Strategies for Prevention of Infection in Nephrotic Children Prevention of Infection in Nephrotic Children
Journal of Pediatric Nephrology,
Vol. 9 No. 1 (2021),
3 January 2021
Children with nephrotic syndrome (NS) develop complications due to either the disease state or its treatment. Infections, thromboembolism and acute kidney injury are the most common complications in children with NS. Several studies in children with NS have reported that urinary tract infections, upper respiratory tract infections, peritonitis and sepsis are the most commonly reported infections. Infection is one of the common triggering factors for relapse, and prophylaxis against infections is required in patients unresponsive to steroids or with frequently relapsing disease.

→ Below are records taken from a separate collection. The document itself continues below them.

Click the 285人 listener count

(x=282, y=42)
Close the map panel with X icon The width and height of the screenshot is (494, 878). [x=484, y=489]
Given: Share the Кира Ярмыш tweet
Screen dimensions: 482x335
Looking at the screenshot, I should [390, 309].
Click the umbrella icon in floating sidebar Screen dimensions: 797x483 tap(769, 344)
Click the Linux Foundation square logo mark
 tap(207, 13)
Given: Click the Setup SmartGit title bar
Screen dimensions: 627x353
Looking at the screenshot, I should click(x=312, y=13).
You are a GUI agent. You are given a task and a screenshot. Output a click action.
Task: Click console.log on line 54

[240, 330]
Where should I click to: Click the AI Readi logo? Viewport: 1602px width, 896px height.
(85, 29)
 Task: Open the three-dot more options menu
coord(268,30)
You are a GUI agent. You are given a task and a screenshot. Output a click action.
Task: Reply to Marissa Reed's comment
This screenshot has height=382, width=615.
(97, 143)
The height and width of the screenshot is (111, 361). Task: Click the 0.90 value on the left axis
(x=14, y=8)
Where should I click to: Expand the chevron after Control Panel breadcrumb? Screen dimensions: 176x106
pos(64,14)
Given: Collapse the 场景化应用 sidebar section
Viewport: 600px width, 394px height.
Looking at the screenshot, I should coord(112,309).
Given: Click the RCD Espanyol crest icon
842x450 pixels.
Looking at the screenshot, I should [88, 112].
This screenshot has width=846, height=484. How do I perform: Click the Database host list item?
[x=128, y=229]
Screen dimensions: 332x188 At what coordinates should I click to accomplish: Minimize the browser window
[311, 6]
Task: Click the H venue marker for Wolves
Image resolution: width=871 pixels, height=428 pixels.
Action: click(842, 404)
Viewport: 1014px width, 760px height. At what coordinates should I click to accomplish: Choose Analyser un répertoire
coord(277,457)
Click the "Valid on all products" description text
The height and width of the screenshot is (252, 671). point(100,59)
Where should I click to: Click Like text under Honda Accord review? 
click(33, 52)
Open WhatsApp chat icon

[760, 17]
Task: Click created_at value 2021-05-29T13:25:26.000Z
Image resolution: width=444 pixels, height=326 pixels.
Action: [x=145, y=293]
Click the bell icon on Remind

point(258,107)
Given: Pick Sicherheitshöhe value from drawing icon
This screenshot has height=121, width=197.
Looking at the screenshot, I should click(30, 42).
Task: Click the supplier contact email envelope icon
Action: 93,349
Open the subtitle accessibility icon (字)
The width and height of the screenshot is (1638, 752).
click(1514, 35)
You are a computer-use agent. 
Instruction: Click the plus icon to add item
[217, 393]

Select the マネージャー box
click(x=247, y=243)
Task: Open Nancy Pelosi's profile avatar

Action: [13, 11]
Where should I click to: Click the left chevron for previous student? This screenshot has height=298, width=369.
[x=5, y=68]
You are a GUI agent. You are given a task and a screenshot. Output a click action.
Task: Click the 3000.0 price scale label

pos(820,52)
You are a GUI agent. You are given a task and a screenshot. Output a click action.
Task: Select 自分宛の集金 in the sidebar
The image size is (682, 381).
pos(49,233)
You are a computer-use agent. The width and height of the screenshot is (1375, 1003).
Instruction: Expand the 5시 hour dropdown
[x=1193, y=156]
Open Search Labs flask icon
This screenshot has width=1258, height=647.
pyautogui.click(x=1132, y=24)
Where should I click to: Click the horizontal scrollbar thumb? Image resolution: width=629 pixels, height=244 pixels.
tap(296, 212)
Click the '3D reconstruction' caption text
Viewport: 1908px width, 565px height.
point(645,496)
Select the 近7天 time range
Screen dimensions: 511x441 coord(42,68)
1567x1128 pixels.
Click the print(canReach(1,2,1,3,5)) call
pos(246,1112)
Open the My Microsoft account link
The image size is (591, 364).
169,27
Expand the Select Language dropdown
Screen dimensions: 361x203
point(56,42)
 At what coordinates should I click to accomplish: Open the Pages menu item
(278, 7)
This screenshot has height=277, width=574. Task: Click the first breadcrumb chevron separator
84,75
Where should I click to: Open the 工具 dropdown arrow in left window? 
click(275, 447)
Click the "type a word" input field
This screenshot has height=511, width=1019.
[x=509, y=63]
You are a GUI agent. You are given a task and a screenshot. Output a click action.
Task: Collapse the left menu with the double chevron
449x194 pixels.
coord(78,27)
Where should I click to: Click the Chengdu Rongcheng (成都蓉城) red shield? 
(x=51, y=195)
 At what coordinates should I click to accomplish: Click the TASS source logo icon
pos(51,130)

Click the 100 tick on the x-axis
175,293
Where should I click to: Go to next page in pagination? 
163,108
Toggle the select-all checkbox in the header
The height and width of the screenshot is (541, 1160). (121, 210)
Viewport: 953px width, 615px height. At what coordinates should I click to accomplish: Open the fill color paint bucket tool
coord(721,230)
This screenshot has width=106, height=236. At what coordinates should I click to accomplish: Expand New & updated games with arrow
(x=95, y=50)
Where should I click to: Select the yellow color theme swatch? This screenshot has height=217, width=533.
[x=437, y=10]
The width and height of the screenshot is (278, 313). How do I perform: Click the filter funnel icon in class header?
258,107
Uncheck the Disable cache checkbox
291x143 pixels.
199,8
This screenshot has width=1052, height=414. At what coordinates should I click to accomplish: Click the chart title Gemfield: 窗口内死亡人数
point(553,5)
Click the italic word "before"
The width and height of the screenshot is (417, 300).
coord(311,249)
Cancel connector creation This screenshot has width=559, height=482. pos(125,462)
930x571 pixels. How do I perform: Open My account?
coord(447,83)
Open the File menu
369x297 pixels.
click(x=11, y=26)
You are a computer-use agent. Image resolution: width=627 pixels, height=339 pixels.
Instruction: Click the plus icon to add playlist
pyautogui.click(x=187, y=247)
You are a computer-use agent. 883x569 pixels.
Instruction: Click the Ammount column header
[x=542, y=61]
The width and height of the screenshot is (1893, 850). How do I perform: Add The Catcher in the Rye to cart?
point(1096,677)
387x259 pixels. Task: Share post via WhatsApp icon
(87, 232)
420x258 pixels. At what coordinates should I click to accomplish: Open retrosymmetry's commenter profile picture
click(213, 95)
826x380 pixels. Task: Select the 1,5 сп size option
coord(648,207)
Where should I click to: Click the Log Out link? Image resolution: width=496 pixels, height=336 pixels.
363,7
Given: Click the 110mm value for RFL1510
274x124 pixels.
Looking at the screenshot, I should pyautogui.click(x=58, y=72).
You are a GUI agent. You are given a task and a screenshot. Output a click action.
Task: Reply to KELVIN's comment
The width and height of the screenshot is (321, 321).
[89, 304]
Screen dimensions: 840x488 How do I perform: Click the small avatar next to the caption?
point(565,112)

In this review article, we summarize the strategies for prevention of infections in NS. The most commonly studied drug for the prevention of infection in NS is intravenous immunoglobulin G (IVIg), while other drugs include thymosin, oral transfer factor, Bacillus Calmette-Guérin (BCG) vaccine, mannan peptide tablet, polyvalent bacterial vaccine and Chinese herbal medications (Tiaojining and Huangqui granules). Several vaccination programs including pneumococcal, influenza A, varicella and measles have been effective in the prevention of infections in nephrotic children. However, established measures for preventing infections in nephrotic children are lacking, and to draw any conclusion, randomized controlled trials are required.